I've tried various ways but this is the only way I can get to work without a compile time error:

template A(string, T, R...)
{
	string A(string op, string s, T t, R r)
	{
		string n = "("~s~" == "~t~")";
		static if (r.length) return n~" "~op~" "~A(op, s, r);
		return n;
	}
}

But I do not think this method is ctfe as I can't use it as a mixin or else the arguments can't be read at compile time.


the idea is simple

A!("||", "a", d)

should expand out to the code(as a string at compile time)

(a == d[0]) || (a == d[1]) || ...

so I can do stuff like

void foo(T)(string a, T d...) {
if (a == "a" && !(mixin(A!("||", "a", d)))) ...

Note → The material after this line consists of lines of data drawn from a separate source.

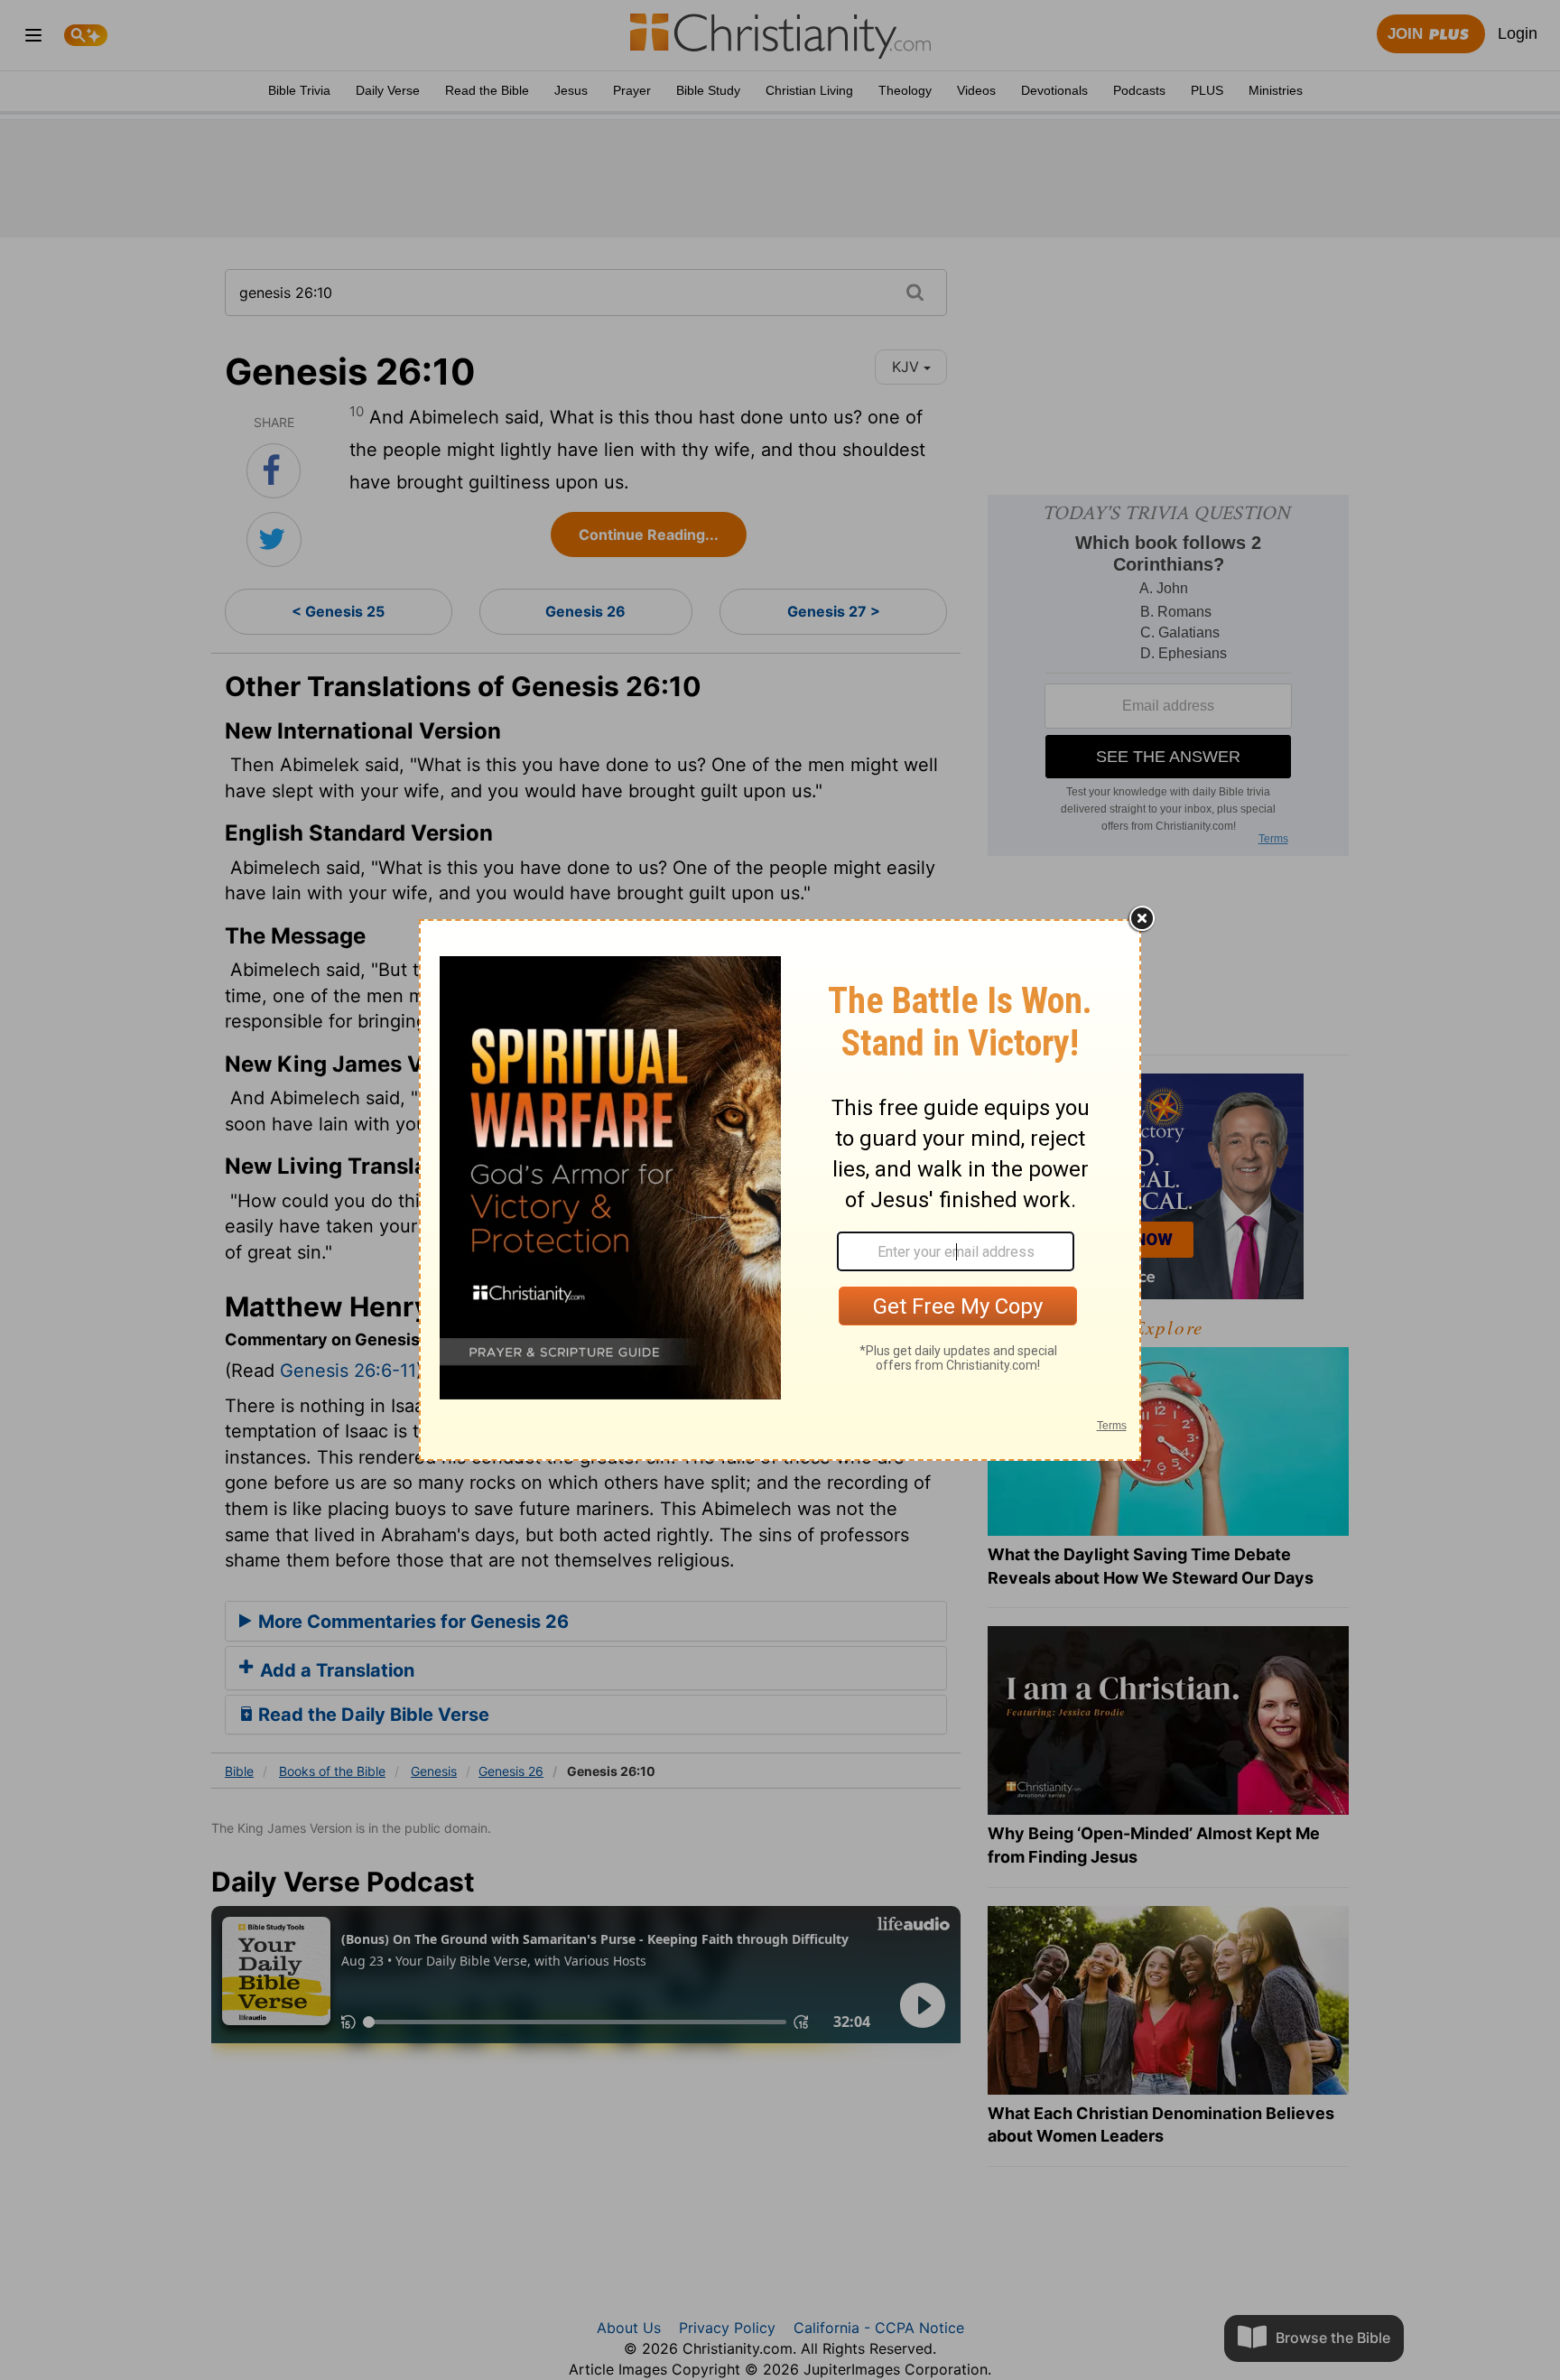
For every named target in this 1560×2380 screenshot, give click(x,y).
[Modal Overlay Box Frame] (780, 1190)
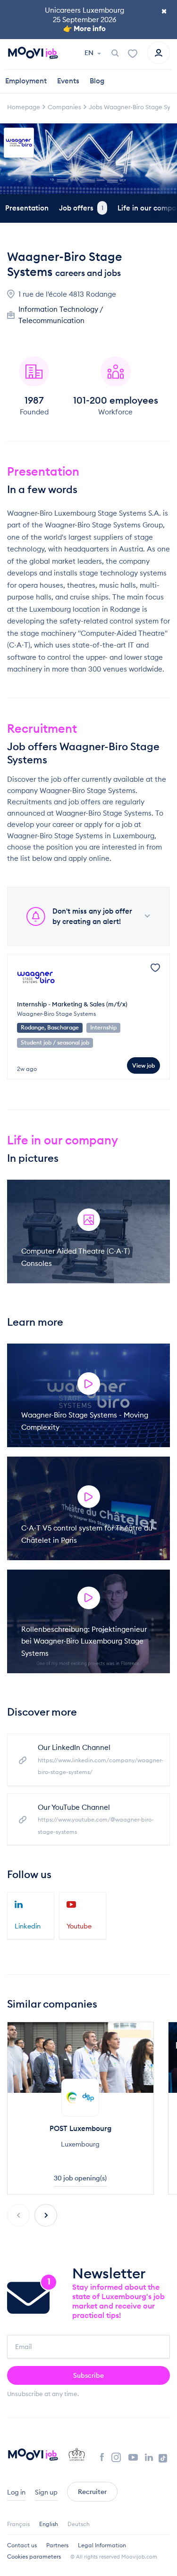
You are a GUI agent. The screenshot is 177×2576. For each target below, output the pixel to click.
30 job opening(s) (80, 2178)
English (48, 2523)
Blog (97, 80)
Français (18, 2523)
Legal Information (102, 2545)
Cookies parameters (34, 2556)
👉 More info (84, 28)
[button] (45, 2215)
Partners (57, 2545)
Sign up (46, 2492)
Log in (16, 2492)
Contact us (22, 2545)
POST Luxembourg (80, 2128)
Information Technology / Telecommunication (60, 315)
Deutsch (78, 2523)
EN (89, 53)
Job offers (81, 207)
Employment (26, 80)
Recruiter (92, 2491)
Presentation (27, 207)
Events (68, 80)
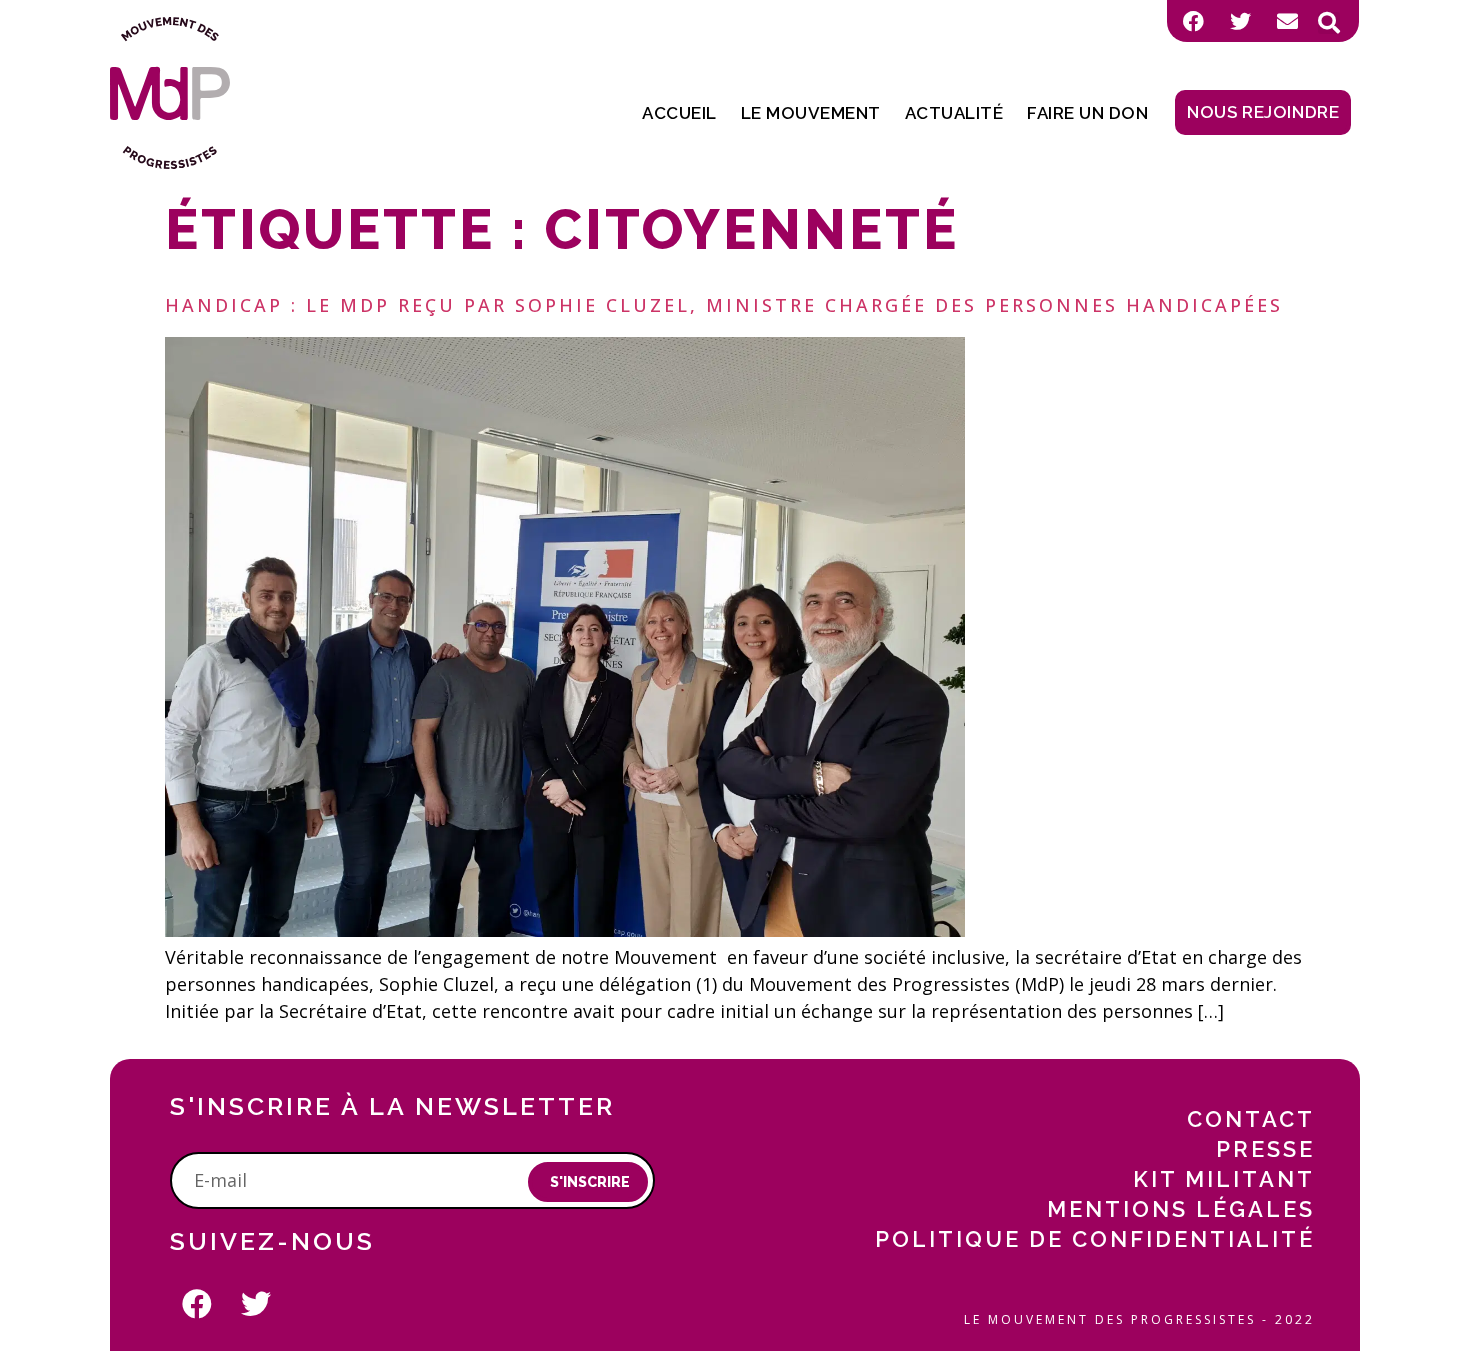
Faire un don (1087, 113)
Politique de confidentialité (1095, 1239)
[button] (1329, 23)
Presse (1265, 1149)
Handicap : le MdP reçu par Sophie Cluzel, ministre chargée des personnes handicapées (724, 305)
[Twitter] (1240, 21)
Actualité (954, 113)
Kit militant (1224, 1179)
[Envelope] (1287, 21)
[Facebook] (1193, 21)
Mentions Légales (1181, 1209)
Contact (1251, 1119)
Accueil (679, 113)
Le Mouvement (811, 113)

When I try to use pure ctfe I can't pass the variadic without template matching issues. I initially tried something like:

template A(string op, string s, string c, R...)
{
	string eval(string c) { return "AAA"; }
	string eval(string t, R r)
	{
		string n = "("~s~" == "~t~")";
		static if (r.length) return n~" "~op~" "~eval(op, s, r);
		return n;
	}
	enum A = eval(c);
}

I've tried

template A(alias S)
{
    string eval(T t...) { }
    enum A = eval(S);
}

but it can't be used with multiple parameters(we sort of need a variadic alias to make it work).


In any case, hopefully someone can come up with an efficient template that expands the (varadic) arguments at compile time(no overhead, same as if I typed the code in by hand).


I'm trying to use such a function in split(string s, T delims) where T can be a string or char).

so I can do split(s, ",", '.', " ") or split(s, " ") (accepts variable number of arguments) efficiently as possible. (no wasted overhead for multiple arguments more than necessary(such as calling a recursive function, etc...).